Datenschützer und alle, die Sorge vor einem Überwachungsstaat haben, dürften sich aber meilenweit von Libra entfernt aufhalten. Denn Facebook würde nicht nur Einblick in alle Transaktionen haben, sondern zudem neben der Meinung, auch Geldflüsse kontrollieren können. Eine sehr befremdliche Vorstellung.

Aber es gibt auch im Design liegende Gründe, die am nachhaltigen Erfolg von Libra zweifeln lassen.

Reserve-Währung

Libra soll keinen größeren Kursschwankungen ausgesetzt sein. Dies liegt daran, dass Libra nicht als wirkliche Währung sondern als an Korb von Währungen und kurzfristigen Geldmarkt-Instrumenten gebundene Verrechnungseinheit konzipiert ist. Gelder, die in Libra "eingezahlt" werden, sollen als Reserve vorgehalten werden. Dies entspricht in etwa dem, was die Kryptowährung Tether ausmacht. Im Gegensatz zu Tether ist Libra aber nicht 1:1 mit dem US-Dollar, sondern einem Korb von verschiedenen Anlagen gekoppelt. Diese können schwanken. Die Rendite aus den kurzfristigen Anlagen sollen zur Kostendeckung dienen und als Dividende an die Gründungsinvestoren fließen. Ein nettes Business hat da Zuckerberg im Kopf.

● ● ● ● ●

**ZUR AUFGABE**
Übertragen Sie den Satz „Dies entspricht in etwa dem, was die Kryptowährung Tether ausmacht.“ aus dem Textauszug über Libra ins Englische. Maßgeblich ist allein der Textauszug.

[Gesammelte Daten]
● ● ● ● ●

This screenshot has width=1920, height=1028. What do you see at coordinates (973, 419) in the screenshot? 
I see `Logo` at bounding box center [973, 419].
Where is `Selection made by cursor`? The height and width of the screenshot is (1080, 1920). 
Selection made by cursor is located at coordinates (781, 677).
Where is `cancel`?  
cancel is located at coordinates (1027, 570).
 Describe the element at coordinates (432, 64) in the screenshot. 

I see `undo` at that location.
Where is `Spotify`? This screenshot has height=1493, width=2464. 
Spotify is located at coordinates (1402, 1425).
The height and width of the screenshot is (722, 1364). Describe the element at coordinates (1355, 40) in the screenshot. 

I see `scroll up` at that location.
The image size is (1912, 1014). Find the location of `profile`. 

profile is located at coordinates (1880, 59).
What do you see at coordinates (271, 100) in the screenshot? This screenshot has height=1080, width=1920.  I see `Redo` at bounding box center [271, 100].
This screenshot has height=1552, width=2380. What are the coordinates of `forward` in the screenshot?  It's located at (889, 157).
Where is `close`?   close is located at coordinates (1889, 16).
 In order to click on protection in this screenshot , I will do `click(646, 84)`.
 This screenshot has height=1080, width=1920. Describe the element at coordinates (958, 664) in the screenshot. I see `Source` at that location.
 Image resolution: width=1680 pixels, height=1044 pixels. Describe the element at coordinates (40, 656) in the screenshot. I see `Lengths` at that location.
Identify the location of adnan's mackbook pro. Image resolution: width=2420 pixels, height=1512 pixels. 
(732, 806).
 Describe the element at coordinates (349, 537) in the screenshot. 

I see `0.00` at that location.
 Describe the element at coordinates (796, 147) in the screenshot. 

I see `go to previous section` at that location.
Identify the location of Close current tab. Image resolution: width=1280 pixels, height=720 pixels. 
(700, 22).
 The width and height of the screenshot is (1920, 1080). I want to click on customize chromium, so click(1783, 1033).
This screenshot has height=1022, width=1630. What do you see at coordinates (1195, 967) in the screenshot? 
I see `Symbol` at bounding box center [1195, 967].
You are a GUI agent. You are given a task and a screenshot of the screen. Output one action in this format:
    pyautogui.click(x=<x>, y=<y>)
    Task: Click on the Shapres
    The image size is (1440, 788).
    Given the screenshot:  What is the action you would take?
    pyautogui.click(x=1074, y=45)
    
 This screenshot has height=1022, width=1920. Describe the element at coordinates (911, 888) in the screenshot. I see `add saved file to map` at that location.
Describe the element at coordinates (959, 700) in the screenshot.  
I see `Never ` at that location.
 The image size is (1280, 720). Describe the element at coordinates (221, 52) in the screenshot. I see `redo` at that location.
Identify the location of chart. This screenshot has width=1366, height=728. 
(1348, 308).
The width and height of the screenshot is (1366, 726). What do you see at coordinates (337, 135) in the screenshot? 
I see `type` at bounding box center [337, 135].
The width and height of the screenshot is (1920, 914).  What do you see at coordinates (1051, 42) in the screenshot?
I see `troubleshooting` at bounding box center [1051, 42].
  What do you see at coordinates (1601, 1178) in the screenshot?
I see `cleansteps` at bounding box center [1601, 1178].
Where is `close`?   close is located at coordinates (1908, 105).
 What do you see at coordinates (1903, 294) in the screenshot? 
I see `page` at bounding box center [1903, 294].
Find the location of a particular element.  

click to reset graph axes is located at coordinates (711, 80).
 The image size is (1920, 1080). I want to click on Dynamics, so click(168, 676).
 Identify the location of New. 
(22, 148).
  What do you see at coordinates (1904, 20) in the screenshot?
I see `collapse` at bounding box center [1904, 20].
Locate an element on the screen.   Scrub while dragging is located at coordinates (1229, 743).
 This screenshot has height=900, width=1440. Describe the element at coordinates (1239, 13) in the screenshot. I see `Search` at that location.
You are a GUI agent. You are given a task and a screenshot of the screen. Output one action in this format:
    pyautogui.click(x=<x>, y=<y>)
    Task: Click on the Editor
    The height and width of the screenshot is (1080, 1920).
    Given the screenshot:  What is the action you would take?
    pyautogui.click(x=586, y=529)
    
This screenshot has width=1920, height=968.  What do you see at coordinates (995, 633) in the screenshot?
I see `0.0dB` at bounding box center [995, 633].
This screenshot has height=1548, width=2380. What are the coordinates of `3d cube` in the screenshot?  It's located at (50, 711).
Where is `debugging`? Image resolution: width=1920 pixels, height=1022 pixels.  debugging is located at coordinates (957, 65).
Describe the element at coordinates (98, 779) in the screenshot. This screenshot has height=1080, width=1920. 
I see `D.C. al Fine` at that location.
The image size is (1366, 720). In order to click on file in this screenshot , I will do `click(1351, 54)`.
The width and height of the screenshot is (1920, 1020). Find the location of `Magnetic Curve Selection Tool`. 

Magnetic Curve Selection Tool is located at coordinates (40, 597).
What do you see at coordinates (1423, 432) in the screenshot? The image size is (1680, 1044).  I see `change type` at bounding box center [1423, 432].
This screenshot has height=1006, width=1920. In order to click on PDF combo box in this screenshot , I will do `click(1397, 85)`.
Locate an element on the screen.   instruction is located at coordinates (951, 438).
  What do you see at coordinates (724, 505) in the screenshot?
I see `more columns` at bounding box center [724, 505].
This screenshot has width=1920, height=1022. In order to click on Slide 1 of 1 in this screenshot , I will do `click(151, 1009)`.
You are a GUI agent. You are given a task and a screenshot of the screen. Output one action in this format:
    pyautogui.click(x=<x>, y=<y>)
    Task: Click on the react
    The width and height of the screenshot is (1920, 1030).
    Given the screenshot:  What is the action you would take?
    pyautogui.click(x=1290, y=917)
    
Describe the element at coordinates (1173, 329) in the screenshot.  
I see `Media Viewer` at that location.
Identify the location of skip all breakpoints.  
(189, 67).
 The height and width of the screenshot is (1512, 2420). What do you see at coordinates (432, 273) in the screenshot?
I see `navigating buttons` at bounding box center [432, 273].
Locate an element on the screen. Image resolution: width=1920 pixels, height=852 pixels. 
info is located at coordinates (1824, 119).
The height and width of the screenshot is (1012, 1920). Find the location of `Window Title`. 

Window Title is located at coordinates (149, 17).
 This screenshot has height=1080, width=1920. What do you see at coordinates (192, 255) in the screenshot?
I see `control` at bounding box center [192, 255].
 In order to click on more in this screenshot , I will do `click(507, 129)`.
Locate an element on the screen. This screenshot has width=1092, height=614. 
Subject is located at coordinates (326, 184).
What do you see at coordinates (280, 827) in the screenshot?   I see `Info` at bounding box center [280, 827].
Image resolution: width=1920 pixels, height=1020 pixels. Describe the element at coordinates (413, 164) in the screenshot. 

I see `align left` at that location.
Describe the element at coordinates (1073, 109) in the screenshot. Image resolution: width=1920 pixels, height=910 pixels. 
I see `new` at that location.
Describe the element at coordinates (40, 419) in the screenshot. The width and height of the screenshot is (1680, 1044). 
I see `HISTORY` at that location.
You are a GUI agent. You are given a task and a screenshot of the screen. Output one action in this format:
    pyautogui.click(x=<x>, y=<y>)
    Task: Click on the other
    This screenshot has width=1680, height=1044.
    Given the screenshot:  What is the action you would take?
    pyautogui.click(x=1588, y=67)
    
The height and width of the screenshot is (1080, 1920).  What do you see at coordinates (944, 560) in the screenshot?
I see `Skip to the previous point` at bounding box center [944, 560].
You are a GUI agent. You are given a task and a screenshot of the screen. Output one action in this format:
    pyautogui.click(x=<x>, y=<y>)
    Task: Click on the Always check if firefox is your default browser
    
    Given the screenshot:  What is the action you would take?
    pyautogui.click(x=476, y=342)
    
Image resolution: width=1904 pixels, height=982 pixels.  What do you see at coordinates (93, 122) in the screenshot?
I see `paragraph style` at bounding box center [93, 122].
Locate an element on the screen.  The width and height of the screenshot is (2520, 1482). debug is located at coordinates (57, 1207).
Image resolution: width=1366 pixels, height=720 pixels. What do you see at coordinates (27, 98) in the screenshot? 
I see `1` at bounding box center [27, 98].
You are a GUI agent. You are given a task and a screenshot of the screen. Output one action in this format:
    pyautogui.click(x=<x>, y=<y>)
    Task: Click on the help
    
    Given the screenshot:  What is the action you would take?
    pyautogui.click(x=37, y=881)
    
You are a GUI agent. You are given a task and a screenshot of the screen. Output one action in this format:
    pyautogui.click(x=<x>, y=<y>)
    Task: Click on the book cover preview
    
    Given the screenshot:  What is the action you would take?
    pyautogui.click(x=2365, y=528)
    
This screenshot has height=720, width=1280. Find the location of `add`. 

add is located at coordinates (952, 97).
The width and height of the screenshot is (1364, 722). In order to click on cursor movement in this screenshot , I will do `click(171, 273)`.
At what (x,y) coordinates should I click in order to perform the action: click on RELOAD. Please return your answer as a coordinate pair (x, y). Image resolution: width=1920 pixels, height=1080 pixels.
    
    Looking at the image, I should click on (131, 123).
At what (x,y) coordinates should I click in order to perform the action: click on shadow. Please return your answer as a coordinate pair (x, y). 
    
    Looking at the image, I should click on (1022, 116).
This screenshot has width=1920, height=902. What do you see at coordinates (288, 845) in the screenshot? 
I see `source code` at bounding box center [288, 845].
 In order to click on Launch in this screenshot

● ● ● ● ●

**ANTWORT**
This roughly corresponds to what characterizes the cryptocurrency Tether.